According to class notes, there are a couple of variables/concepts that we need to define in order to implement the conceptual algorithm.

$$
in\_taintedDefs: V → \Rho(DEFS)
$$
$$
out\_taintedDefs: V → \Rho(DEFS)
$$

In this statement:

- V: This typically represents a set or type of variables within the context of a programming language or a system. Variables can be anything from integers, strings, objects, etc., depending on the language or system under consideration.
- P(DEFS): P represents the power set, which is the set of all subsets of a given set. DEFS is a set of definitions. So, P(DEFS) would be the power set of the set of definitions. In this context, it suggests that for each variable in V, there is a set of definitions (DEFS) associated with it, and in_taintedDefs maps each variable in V to a subset of its associated definitions.

$$
in\_taintedDefs(v) = \bigcup_{p \in preds(node)} out\_taintedDefs(p)
$$

This equation defines the behavior of the in_taintedDefs function. It states that the in_taintedDefs for a variable v is the union (⋃) of the out_taintedDefs for all predecessors (preds(node)) of a given node. In other words, to compute the in_taintedDefs for a variable at a particular node, you take the union of the out_taintedDefs for all nodes that flow into that node.

$$
tainted\_GEN[node] = 
\left\{
  \begin{array}{ll}
    \ {d_i \in defs[node]  | \exists(d_j, r_k) \in defRefChains | (r_k \in refs[node]), (d_j \in in\_tainted[node])} &\text{ if } (node \in EXPR)\ \\

    \ {d_i \in defs[node]} & \text{ if } (node \in SOURCES) \\

    \emptyset & \text{ if } (node \in FILTERS) \\
    
    \emptyset & \text{ if } (node \in SAFESET)
  \end{array}
\right.
$$

In this statement, we are trying to populate our GEN array. For each node in our CFG, we check for four conditions:
- If the node is part of the FILTERS set, then the tainted_gen for this node is empty
- If the node is part of the SAFESET set, then the tainted_gen for this node is empty as well
- If the node is part of the SOURCES set, then the tainted_gen for this node is the definition for this node
- If the node is part of the EXPR set (in other words, is an expression), then we will:
  - Take the defintion for this node, if it exists
  - Take the definition/reference pair for this node, if it exists
  - Create a pair of (reference, definition), if the reference is part of our reference set and definition is part of the in_tainted set for this node
  
In other words, 
1. Check if node is a definition: First, determine if the current node is a definition.

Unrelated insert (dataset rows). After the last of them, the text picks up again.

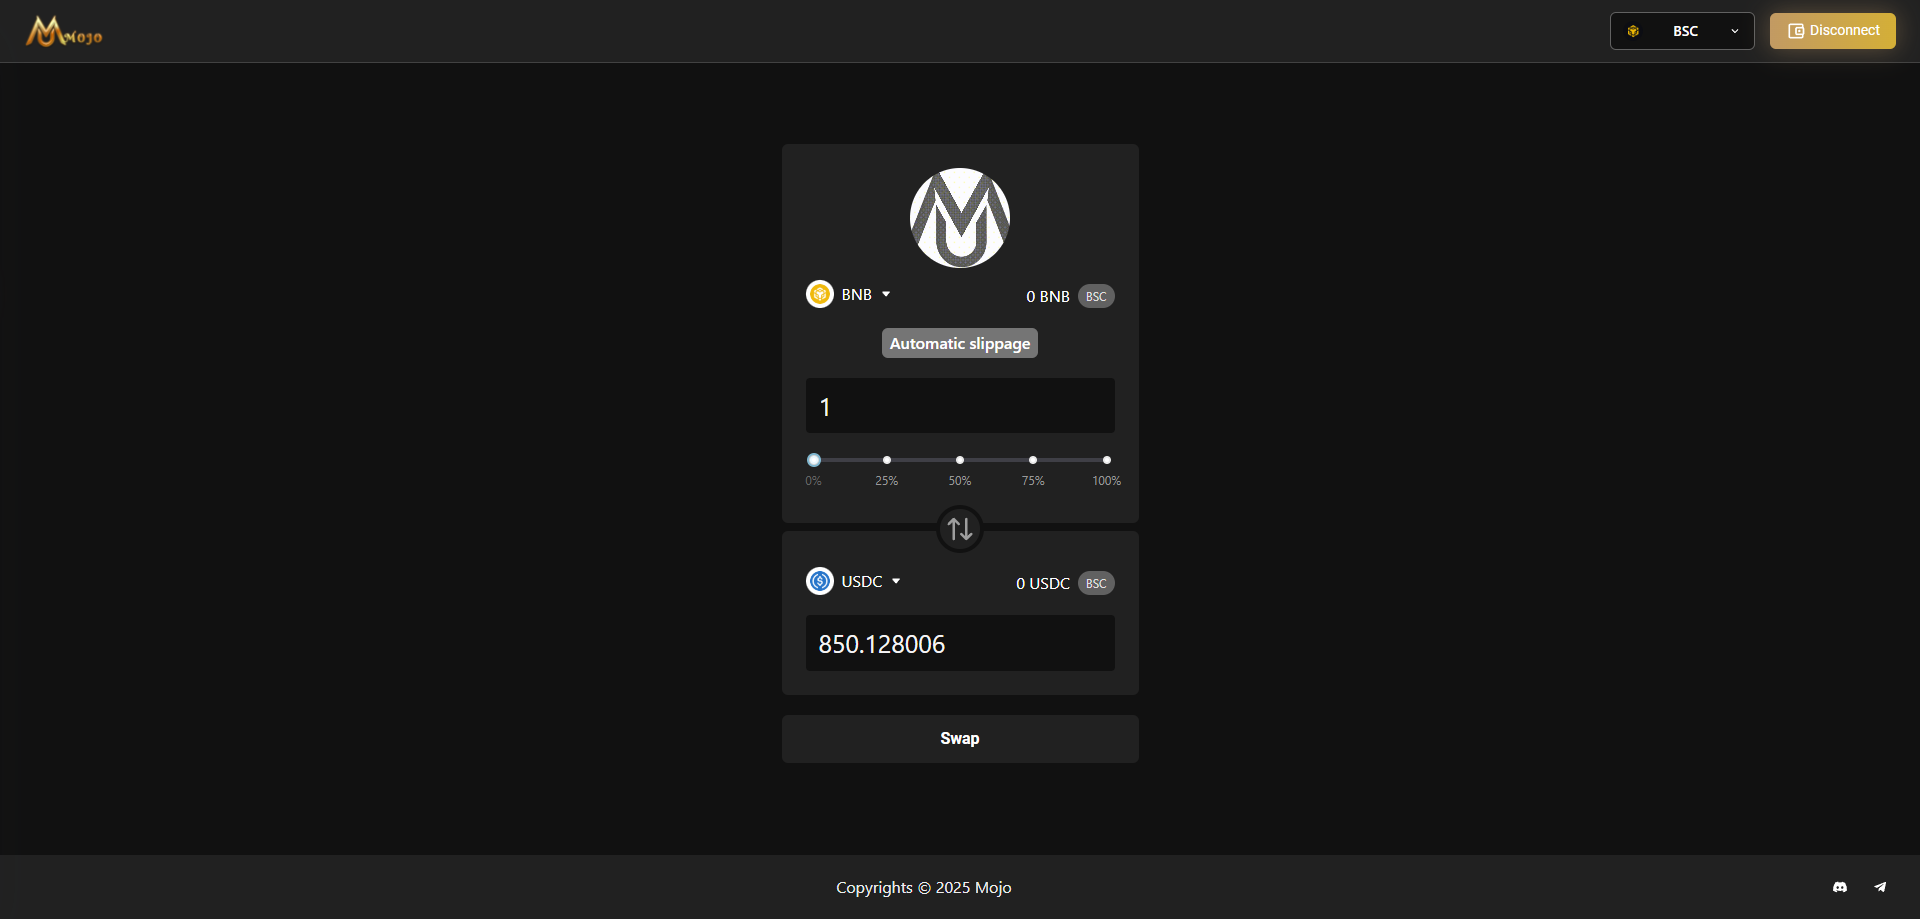Image resolution: width=1920 pixels, height=919 pixels.
Task: Click the BNB coin icon
Action: coord(819,293)
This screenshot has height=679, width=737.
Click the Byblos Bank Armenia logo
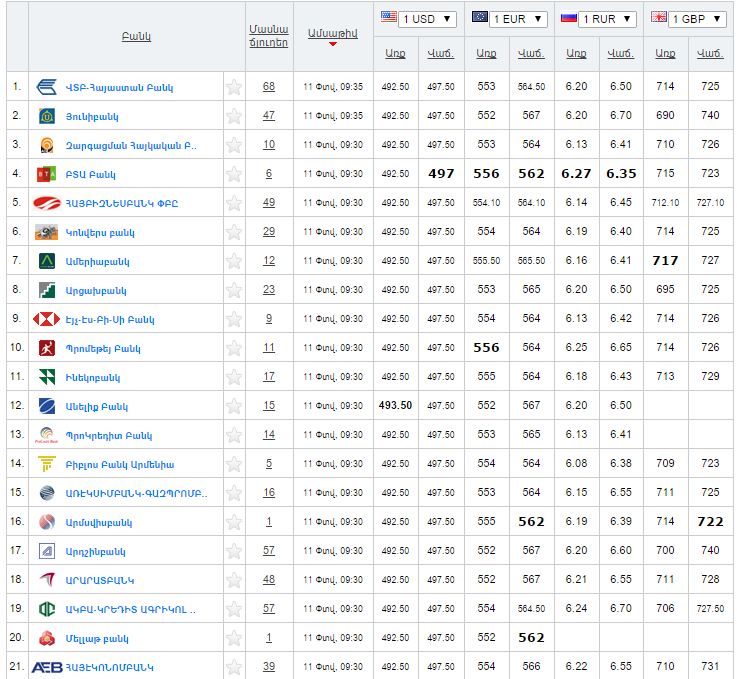tap(47, 464)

2. If the node is a definition and the right side is a source: If the node is indeed a definition, and its right side is a source, then mark the definition as tainted. This means that the definition corresponds to a value that is considered tainted or untrusted.

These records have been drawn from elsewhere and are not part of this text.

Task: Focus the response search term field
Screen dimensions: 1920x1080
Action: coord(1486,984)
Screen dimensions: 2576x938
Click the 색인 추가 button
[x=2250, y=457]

3. If the node is a definition and it corresponds to a filter or safe: If the node is a definition but corresponds to a filter or safe, then no action is taken. This implies that the definition is associated with a value that is considered safe or filtered, so it doesn't need further processing.

4. If the node is a definition and the right side is an expression: If the node is a definition and its right side is an expression, further investigation is needed.
Check if any references in the expression are tainted: Examine all references in the expression associated with the definition. If any of these references are tainted (i.e., marked as untrusted), then the definition is also considered tainted.

$$
tainted\_KILL[node] = {d_k | (var(d_k) = var(d_m)) ^ (d_m \in defs[node] )}
$$

In this statement, we are trying to populate the kill set. Essentially, everytime we detect a definition OR a redefinition, we must add it to our tainted_kill set for this particular node.